▸ **Objetivos**
- a) Responde estas preguntas con lo que dice el texto de la página.
(i) ¿A qué edad escribió Julia Child su primer libro de cocina?
(ii) ¿Qué creó Stan Lee cuando tenía 39 años?
(iii) ¿Qué pretextos se mencionan para explicar el no habernos aventurado a nuevos proyectos?
- b) Reanuda el texto sobre emprender cambios a cualquier edad a partir de su última oración.

▸ **Texto de la página**
● ● ● ● ●

Este tipo de tendencia hace que muchas personas sientan que sólo se puede ser proactivo en la vida hasta más o menos los treinta años. Que si no terminas tus estudios, armaste un plan de vida o te acomodaste bien para entonces, es demasiado tarde para corregir lo logrado, y tu falta de atención o de suerte te condenan a una vida de conformismo y mediocridad.
Me gustan las historias de éxito como las de Stan Lee, quien creó a Fantastic Four cuando tenía ya 39; Julia Child, quien escribió su primer libro de cocina a los 50 años, o Henry Ford, quien revolucionó la industria automotriz pasados los 45.
Me encanta ver a graduandos de la tercera edad; empresarios que se inician con poca plata en los bolsillos, pero con mucha coronando su cabeza; valiosos hombres y mujeres que dormitaron por largos años, dejándose llevar por la corriente de la vida, y que un buen día decidieron hacer un cambio de fondo.
A veces ponemos como pretexto a los hijos, los compromisos familiares o alguna tara personal, real o inventada, para explicar el no habernos aventurado a nuevos proyectos. Sé que es más fácil decirlo que hacerlo, pero nada de esto marca el fin de un camino: mientras estemos vivos, siempre tenemos la oportunidad de ser útiles, en la versión de útil que queramos asignar al resto de nuestra existencia.

● ● ● ● ●

▸ **Información proporcionada**
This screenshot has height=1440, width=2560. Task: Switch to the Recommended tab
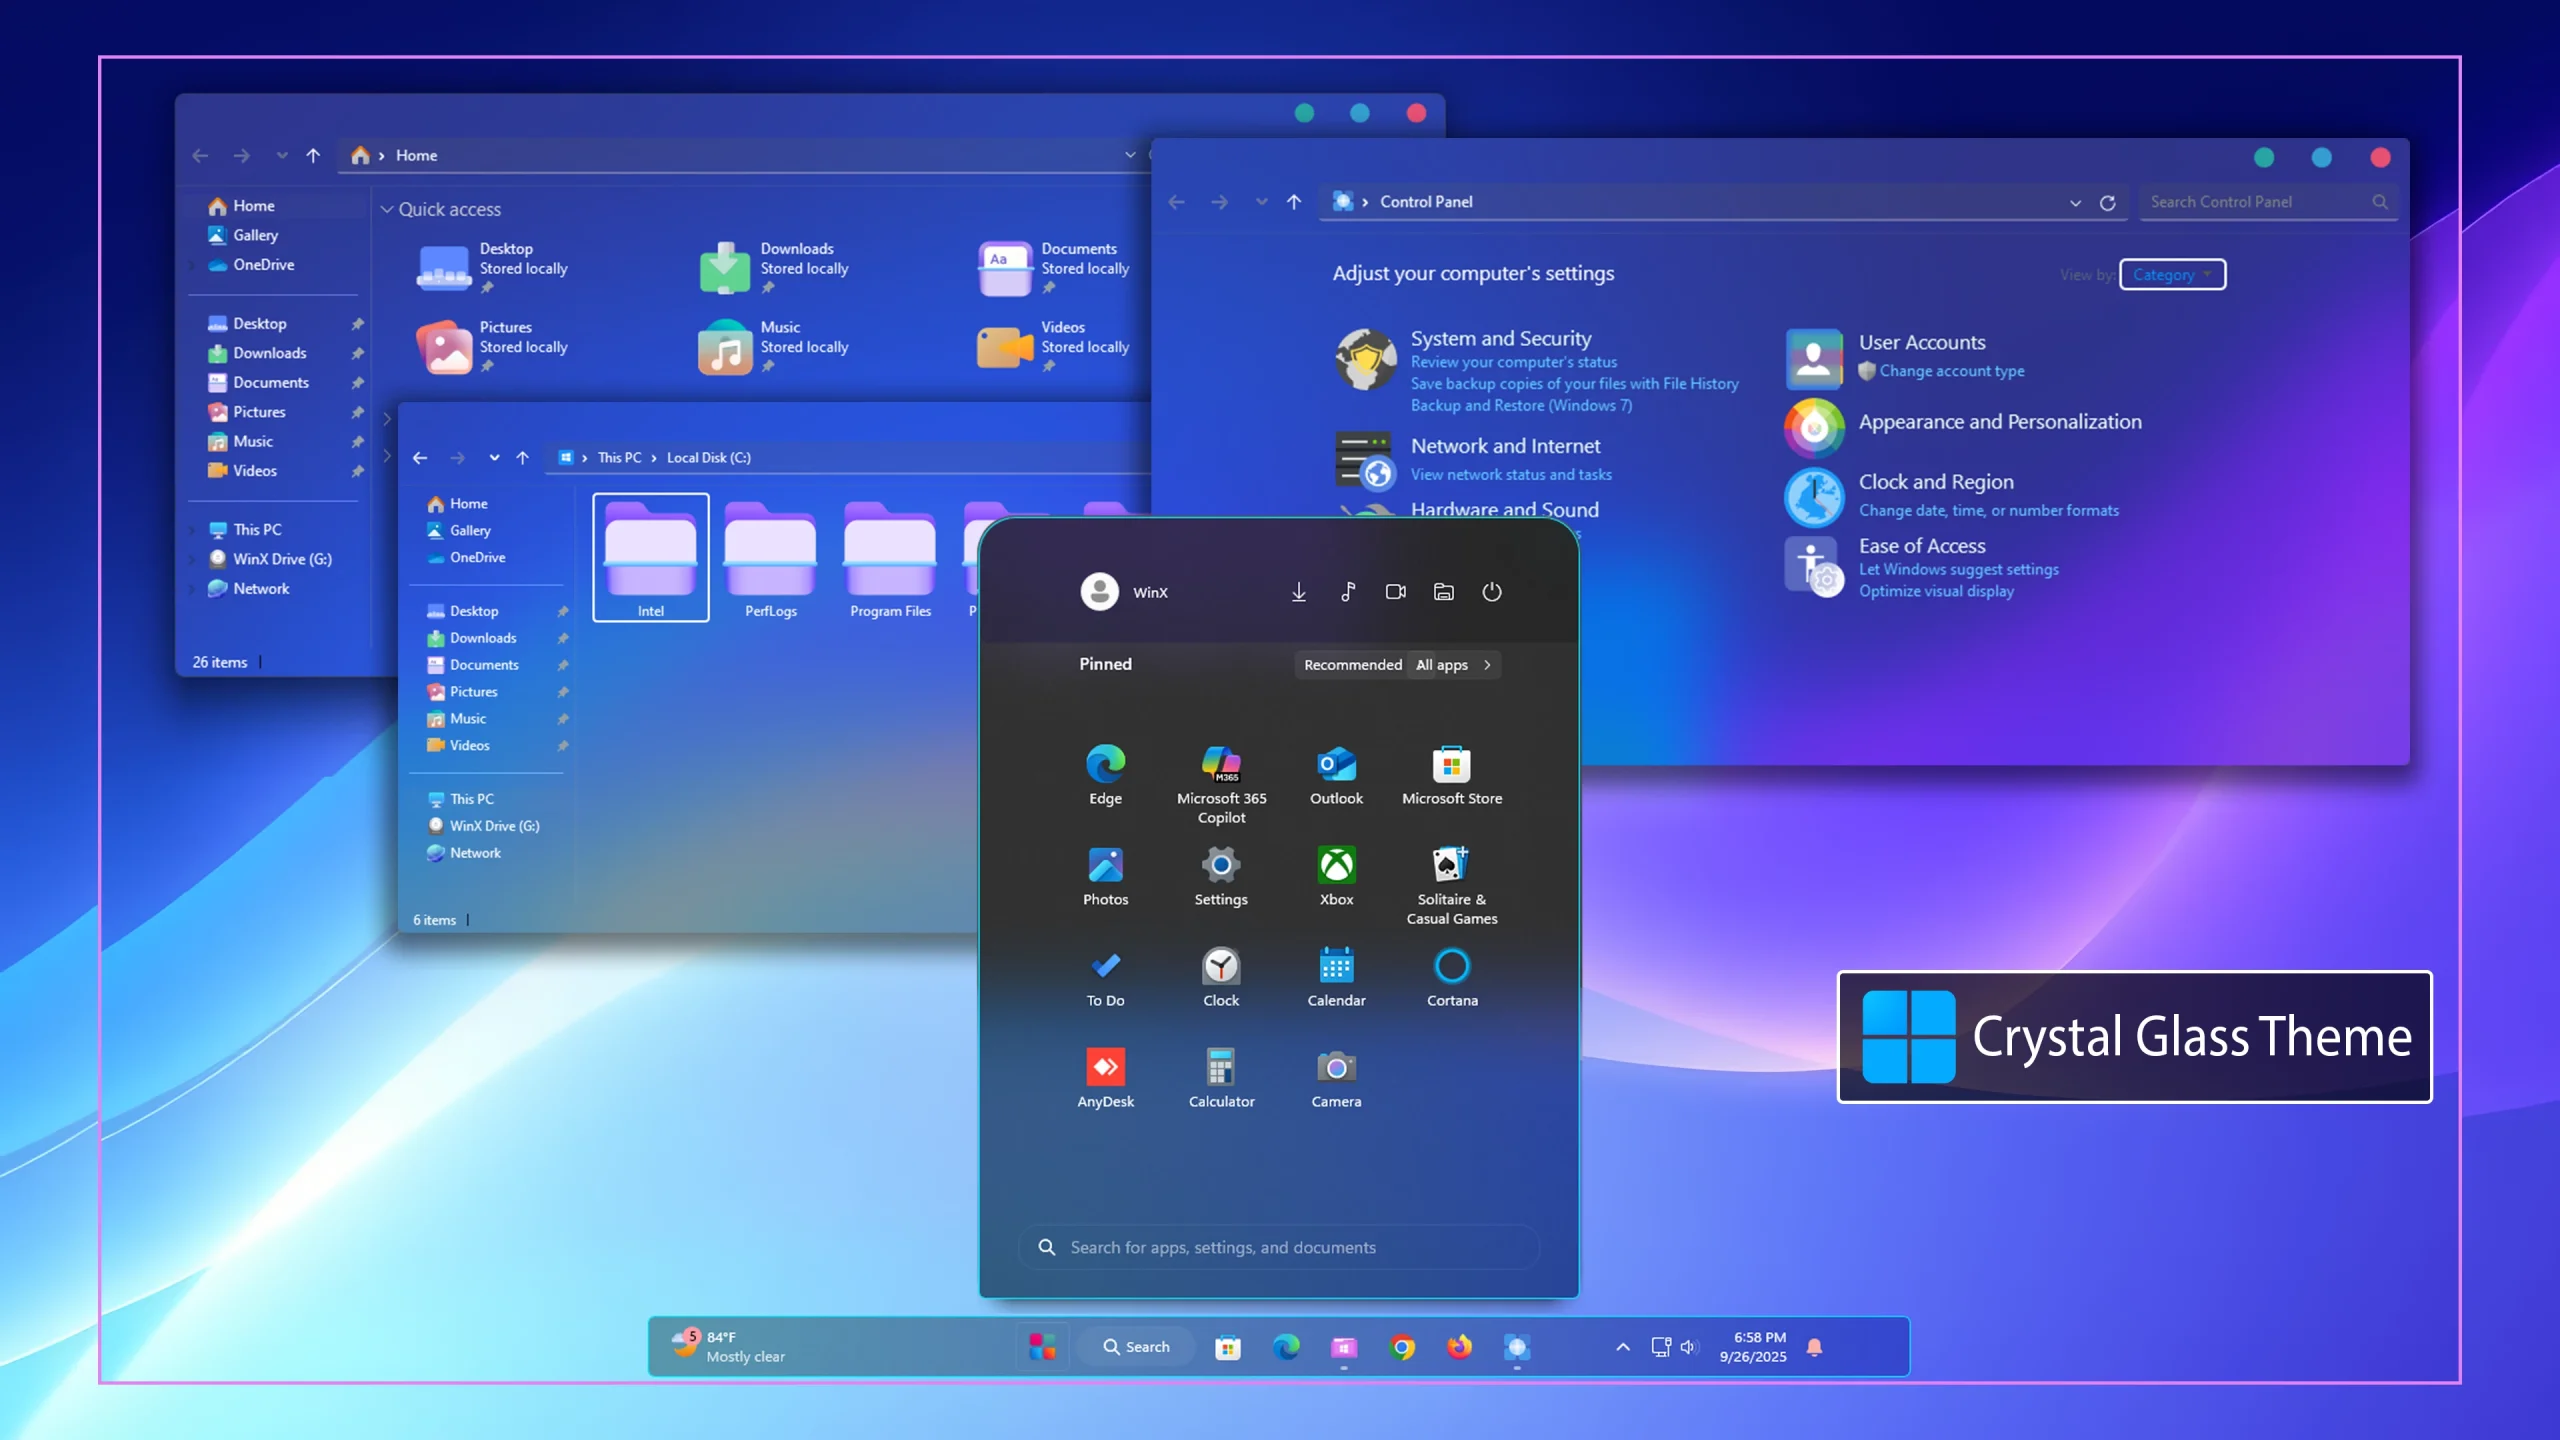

● ● ● ● ●

▸ **Resultados del ejercicio**
- a)
(i) A los 50 años.
(ii) Fantastic Four.
(iii) Los hijos, los compromisos familiares o alguna tara personal, real o inventada.

- b)
No es egoísta aspirar a un poco más. No se vale tampoco pasar a los hijos la responsabilidad de vivir sus sueños, y también los nuestros. Y es peligroso mostrarnos ante ellos como un espejo estrellado, modelándoles con nuestras propias personas lo que no queremos que sean. ¿Dónde está la lógica de ello?
Sería maravilloso que aquellos que llevamos un poco más de tiempo circunnavegando el sol diésemos la bienvenida a nuevos planes, nuevos estudios, nuevos amigos y nuevos tiempos, en lugar de comenzar a morir un poco al detenernos por completo, negarnos a ver el futuro como un tiempo que nos incluya y prepararnos sólo para decir adiós a las oportunidades, a los amigos, a la existencia.
El cómo es una pregunta cuya respuesta es única y está esperando a ser descubierta.